Et l’album en lui-même ? Pour une fois, il est à la hauteur de sa légende. S’il fallait résumer l’esprit, nous dirions que Whatever's For Us sonne comme un album de folk pop de Laurel Canyon chanté par Nina Simone avec la patte Dudgeon, bien sûr. Comme évoqué plus haut, My Family est une chanson puissante, fortement émotionnelle et jouissant d’une production parfaite. City Girl bien que plus apaisée, ne rompt pas la majesté de ces débuts. Spend A Little Time fait songer à du Carole King. Il convient de saluer au passage les qualités vocales de Armatrading. Le morceau titre aurait pu figurer dans n’importe quel album de Joni Mitchell. Si Child Star brille par son énergie, Visionary Mountains retrouve les chemins de la pop hippie avec son sitar mixé dans le lointain. La première face se referme sur le splendide et solennel It Could Have Been Better. La face b enchaîne sans temps mort les perles seventies à commencer par l’Eltonien Head Of The Table suivi par le poignant Mister Remember Me. Alice est l’unique single du disque. C’est une ballade touchante, étonnement cool, voire groovy. Avec Conversation, Armatrading poursuit dans la veine pop à piano avant de nous surprendre en balançant Mean Old Man, blues acoustique aux cuivres rutilants que n’aurait pas renié Stephen Stills. L’album se termine sur All The King's Gardens, chanson qui, à l’époque, avait attiré l’attention de Gus Dudgeon, le premier à recevoir la bande démo du duo.
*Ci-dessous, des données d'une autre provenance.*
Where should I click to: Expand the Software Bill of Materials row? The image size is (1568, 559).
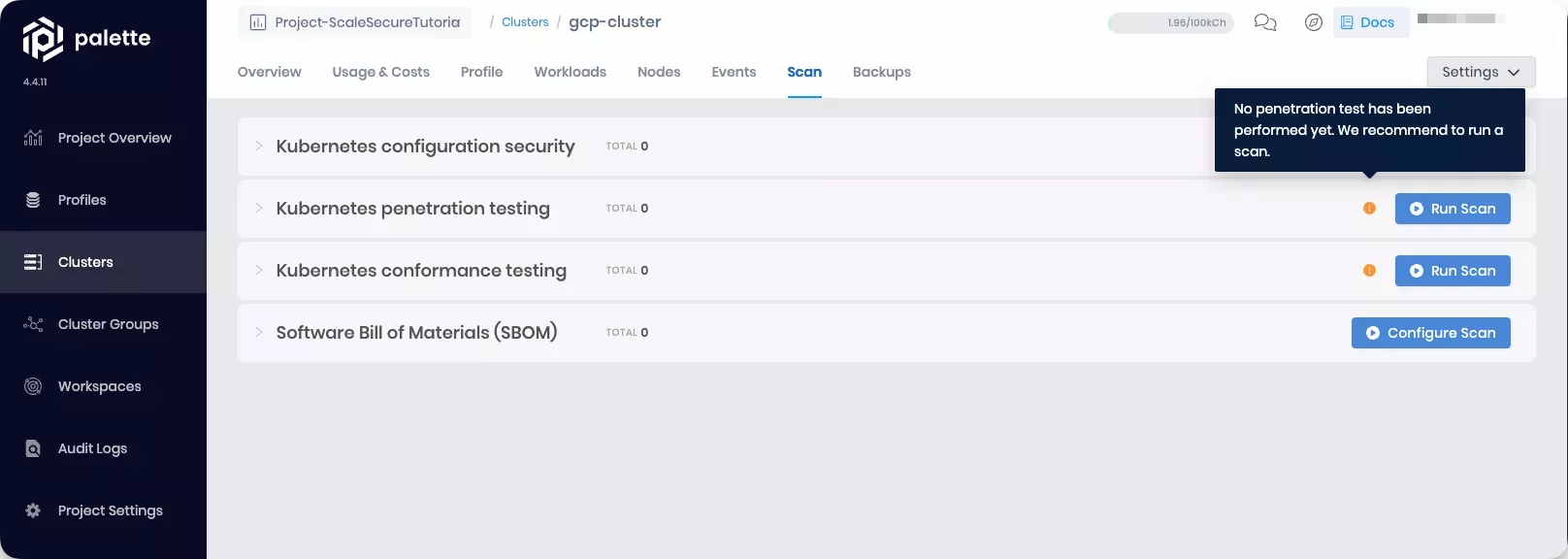(x=258, y=333)
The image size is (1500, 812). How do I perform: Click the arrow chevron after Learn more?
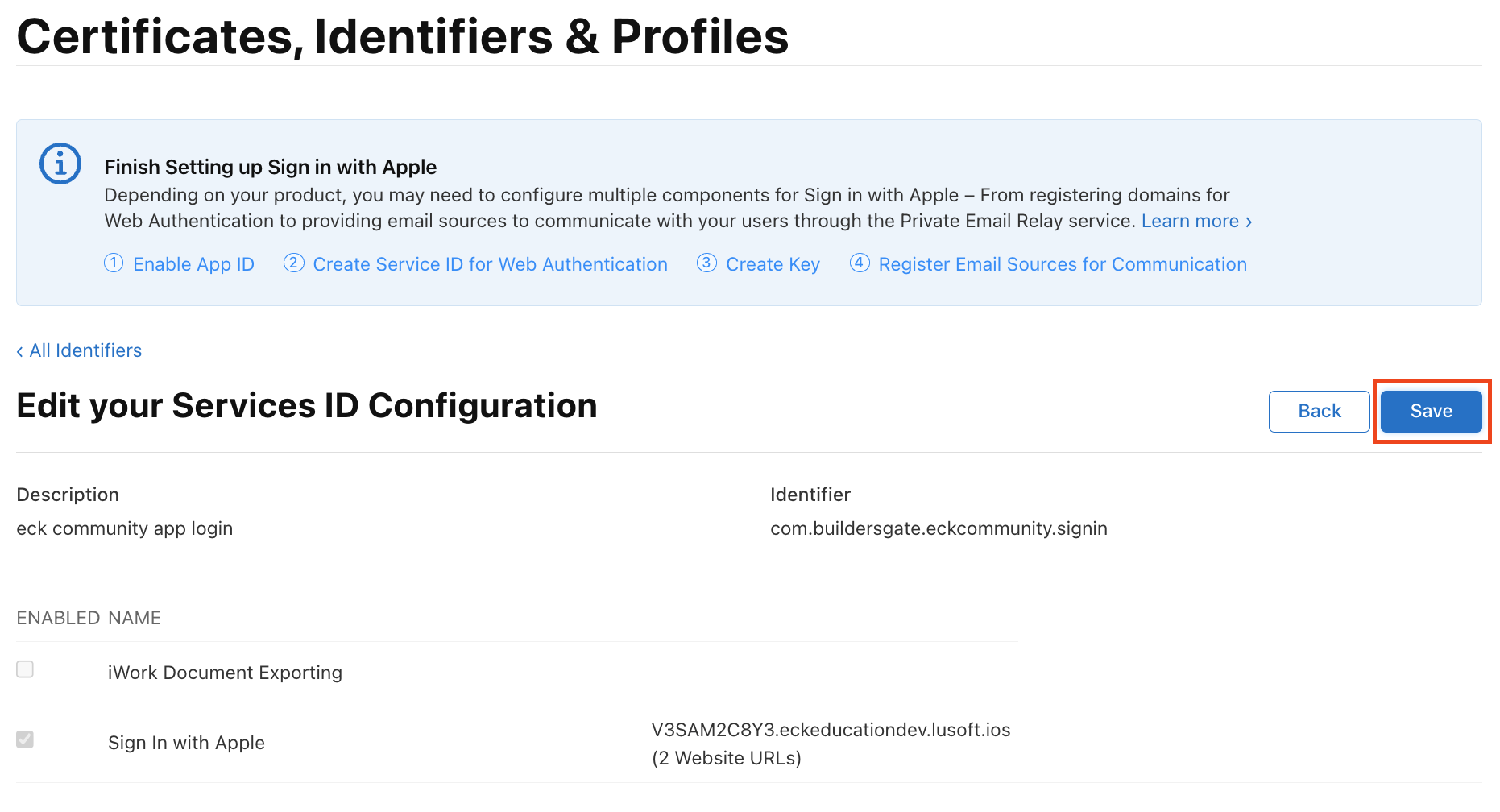click(x=1249, y=222)
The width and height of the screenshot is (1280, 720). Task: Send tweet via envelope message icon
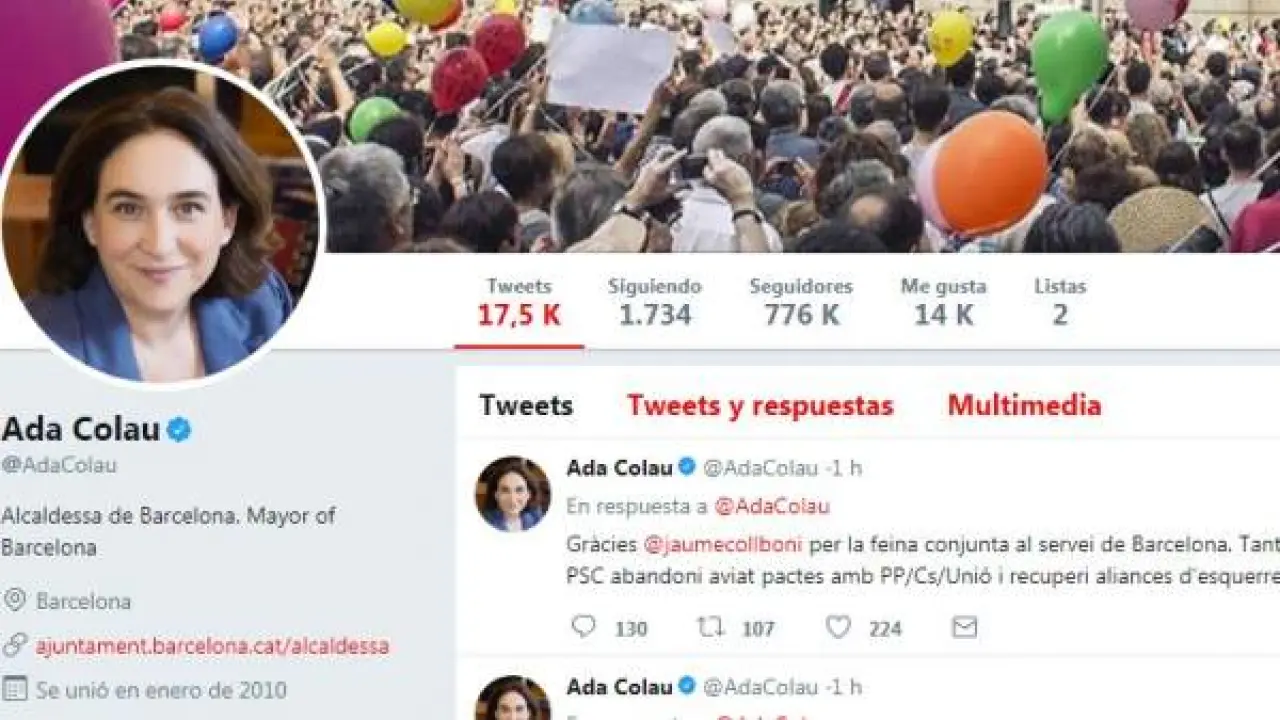[x=964, y=627]
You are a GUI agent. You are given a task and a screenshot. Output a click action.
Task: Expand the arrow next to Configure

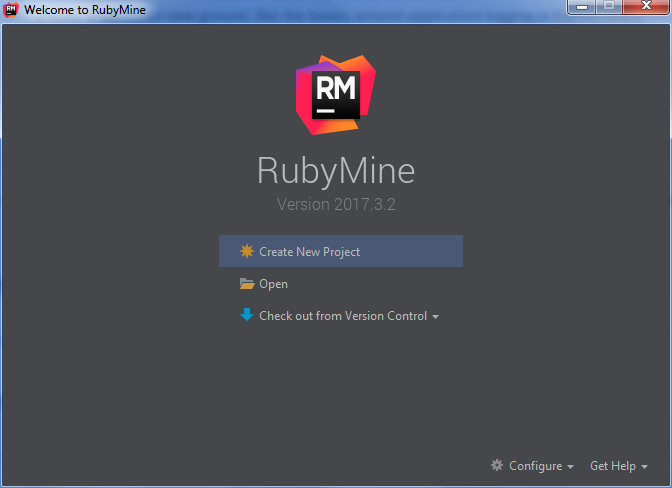coord(570,467)
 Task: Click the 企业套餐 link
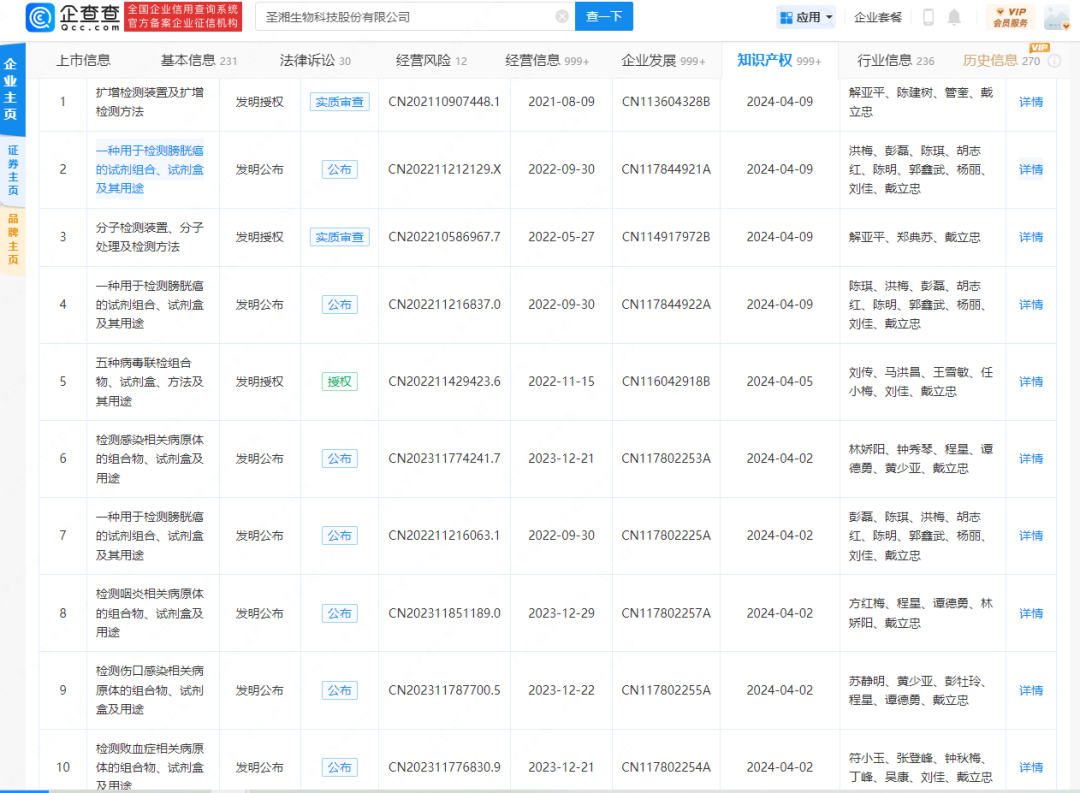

Après la sortie du Lp, Armatrading quitte son label, Cube, et rejoint A&M. Elle sortira de nombreux albums jusqu’en 1993 avant de changer à nouveau de crémerie. Cette forfaiture aura précipité le sort de l’album que l’on peut qualifier de maudit. Malgré son patronage, des critiques dithyrambiques et un passage live à la BBC chez le Dj John Peel, le disque ne rencontre pas le succès. Armatrading et Nestor, duo de femmes noires, auraient pu connaître un succès à la Elton John-Bernie Taupin. Il en fut autrement. Il faut attendre l’année 76 et un album produit par l’insipide Glyn Johns pour que Armatrading soit sous les feux de la rampe. Les années 80 se présentent sous de meilleurs augures et la voient enchaîner les prix (Grammy, Brit Awards). Mais la malédiction la rattrape. Elle fait partie des nombreux artistes qui ont vu leurs masters originaux détruits dans l’incendie qui ravagea les studios Universal en 2008. Décidément, le destin de Joan Armatrading semble entaché par ce péché originel.